## How to complete this task
The result should be every line in the data below that carries the string "Select".

Dataset entries
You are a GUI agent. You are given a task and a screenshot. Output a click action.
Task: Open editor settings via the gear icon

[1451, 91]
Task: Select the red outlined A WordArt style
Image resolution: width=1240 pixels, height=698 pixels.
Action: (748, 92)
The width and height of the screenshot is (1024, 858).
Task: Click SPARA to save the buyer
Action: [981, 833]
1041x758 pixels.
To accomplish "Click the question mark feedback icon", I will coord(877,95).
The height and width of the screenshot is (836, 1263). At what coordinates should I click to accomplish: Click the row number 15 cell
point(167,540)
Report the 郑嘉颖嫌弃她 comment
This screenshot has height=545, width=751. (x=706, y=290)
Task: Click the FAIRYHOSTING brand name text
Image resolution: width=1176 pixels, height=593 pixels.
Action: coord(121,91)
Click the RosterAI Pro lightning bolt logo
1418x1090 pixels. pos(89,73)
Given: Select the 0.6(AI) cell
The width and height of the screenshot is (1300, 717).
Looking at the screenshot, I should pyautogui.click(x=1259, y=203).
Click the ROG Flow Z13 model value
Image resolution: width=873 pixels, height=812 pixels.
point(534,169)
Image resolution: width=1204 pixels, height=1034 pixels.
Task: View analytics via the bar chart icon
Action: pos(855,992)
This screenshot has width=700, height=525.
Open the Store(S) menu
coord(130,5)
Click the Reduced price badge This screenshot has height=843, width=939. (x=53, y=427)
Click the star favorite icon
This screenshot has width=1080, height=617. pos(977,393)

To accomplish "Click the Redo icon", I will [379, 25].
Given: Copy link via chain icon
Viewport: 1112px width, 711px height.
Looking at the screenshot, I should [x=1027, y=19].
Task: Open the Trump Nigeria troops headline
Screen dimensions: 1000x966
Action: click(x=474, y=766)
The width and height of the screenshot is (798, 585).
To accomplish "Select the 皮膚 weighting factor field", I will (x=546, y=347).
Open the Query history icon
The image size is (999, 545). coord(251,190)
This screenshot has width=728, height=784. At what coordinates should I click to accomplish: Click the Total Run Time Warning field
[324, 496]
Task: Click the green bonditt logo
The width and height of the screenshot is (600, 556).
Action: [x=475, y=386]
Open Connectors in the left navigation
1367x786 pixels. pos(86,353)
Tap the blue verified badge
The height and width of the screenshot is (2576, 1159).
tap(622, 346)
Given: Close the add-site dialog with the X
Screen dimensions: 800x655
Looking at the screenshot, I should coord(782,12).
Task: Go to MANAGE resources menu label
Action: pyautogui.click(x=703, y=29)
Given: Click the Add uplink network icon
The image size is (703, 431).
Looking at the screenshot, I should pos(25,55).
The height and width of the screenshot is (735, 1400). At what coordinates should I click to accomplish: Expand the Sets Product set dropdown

## Worked solution
Task: Select the red outlined A WordArt style
Given: Select the 0.6(AI) cell
To accomplish "Select the 皮膚 weighting factor field", I will (x=546, y=347).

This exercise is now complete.